— EXERCISE AIM —
In the following listing, work out how many lines contain the string "This", and state only that number.

— SUPPLIED DATA —

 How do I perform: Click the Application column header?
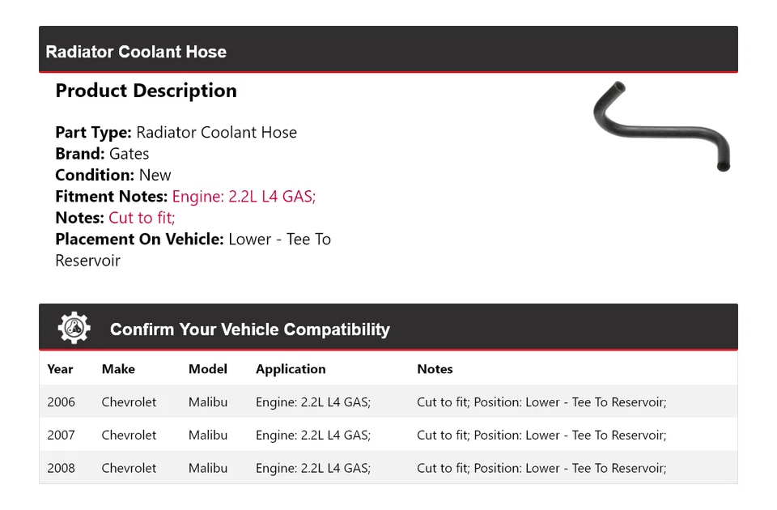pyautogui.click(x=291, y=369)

--

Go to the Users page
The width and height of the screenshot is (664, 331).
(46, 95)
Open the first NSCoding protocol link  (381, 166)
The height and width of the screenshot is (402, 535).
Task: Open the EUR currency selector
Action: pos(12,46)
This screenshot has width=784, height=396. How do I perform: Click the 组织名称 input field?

...

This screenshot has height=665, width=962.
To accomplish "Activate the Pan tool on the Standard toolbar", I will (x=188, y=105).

— RESPONSE AREA —
2